When the top leaders of General Motors and the United Auto Workers finally sat down at the bargaining table this week to renegotiate the current autoworkers' contract, they were making American labor history. Imagine! The two sides now now agree that in return for a lowering of wages and benefits on the part of both union and management there will be a commensurate lowering of GM's sticker prices on new cars. In other words, a direct pass-through of savings to consumers.
The agreement, still to be worked out in detail, represents a burst of pragmatism in an industry that for too many years had lost touch with real circumstances. Domestic car sales have plummeted. Yet, despite a recession, sticker prices on the types of new cars sought by American consumers are invariably $10,000 and above.
Granted, the industry's problems have hardly been one-sided. Labor over the recent decade pushed for glittering wage and benefit packages. That led to the current price advantage for Japanese cars of roughly $1,500, since Japanese wage levels are lower. US manufacturers, for their part, have created a huge management-level force, quite unlike the leaner-structured Japanese firms.
What may be perplexing about the current contract renegotiations is why it has taken the parties so long to conclude that wages and prices have gotten out of kilter. The guiding rule on production costs and prices was spelled out long-ago out by the doyen of the US auto industry, Henry Ford: ''Our policy is to reduce the price, extend the operations, and improve the article. You will notice that the reduction of price comes first. We have never considered any costs as fixed. Therefore, we first reduce the price to a point where we believe more sales will result.''
Those were hardly mere words at Ford Motors back in the early years of the industry. Take the 1920 recession. In June of that year, Ford sales began dropping. So what did Henry Ford do? He slashed the price of his basic touring car a hefty 20 percent from $575 to $440 -- ''far below the cost of production, '' as he later noted. His firm survived.
The success of the US industry's early years, when price was crucial, must not be overlooked. It is imperative that all parties involved work out as extensive a rollback on prices as possible. A symbolic cut, of say $100, will not be enough, as evidenced by current rebates, which are far more generous. Since hourly wages now account for only about $12 of the $20 an hour in benefits and compensation that GM now pays workers, there should be latitude for concessions. GM's executive and management staff should hold to its promise to make proportionate sacrifices.

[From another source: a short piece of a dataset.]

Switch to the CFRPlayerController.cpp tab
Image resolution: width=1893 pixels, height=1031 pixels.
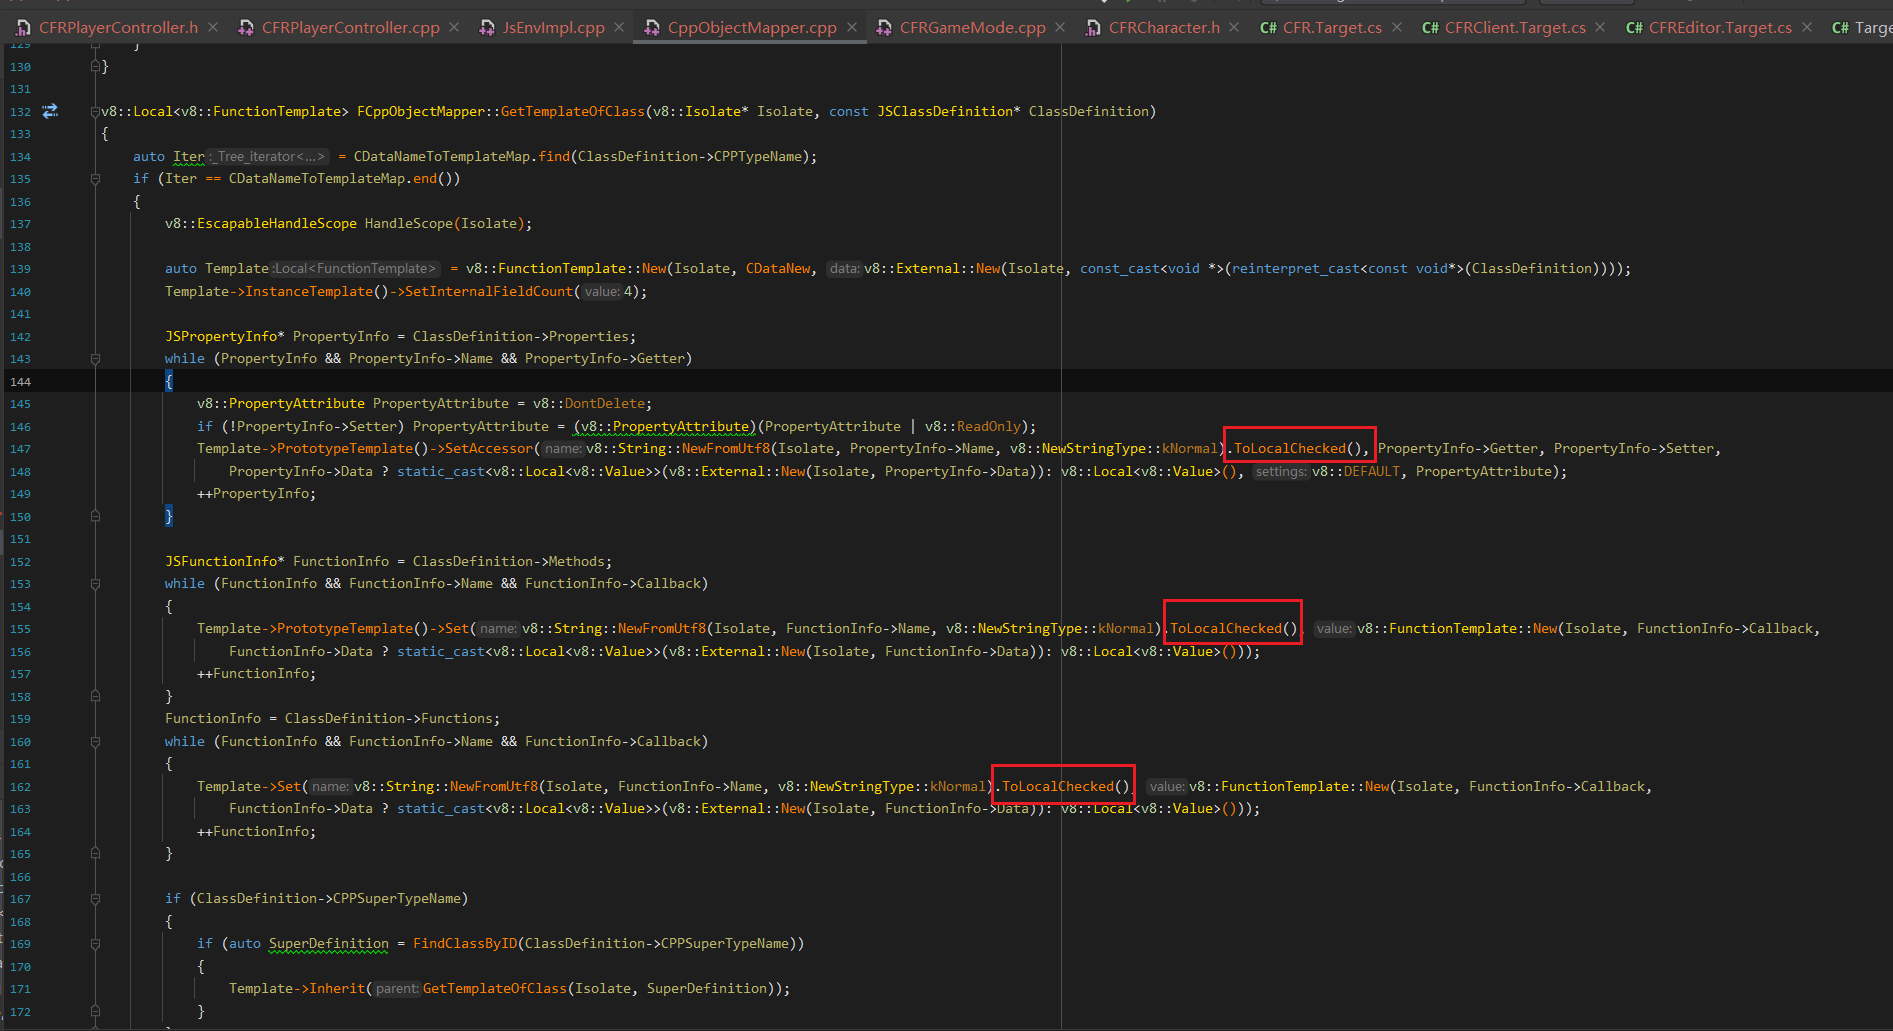[x=348, y=27]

What about profits and dividends? GM's dividend was slashed from $1.15 to 60 cents in 1980. Labor negotiators will be tempted to ask for more cuts. But the industry will have to exercise caution. It would make little sense to so reduce the dividend as to drive shareholders into selling their stock.
The auto renegotiations represent a historic turning point that should be emulated by GM's domestic competitors. The talks show that there is yet plenty of spark -- and responsibility -- in the US car industry. That speaks well for Detroit's future.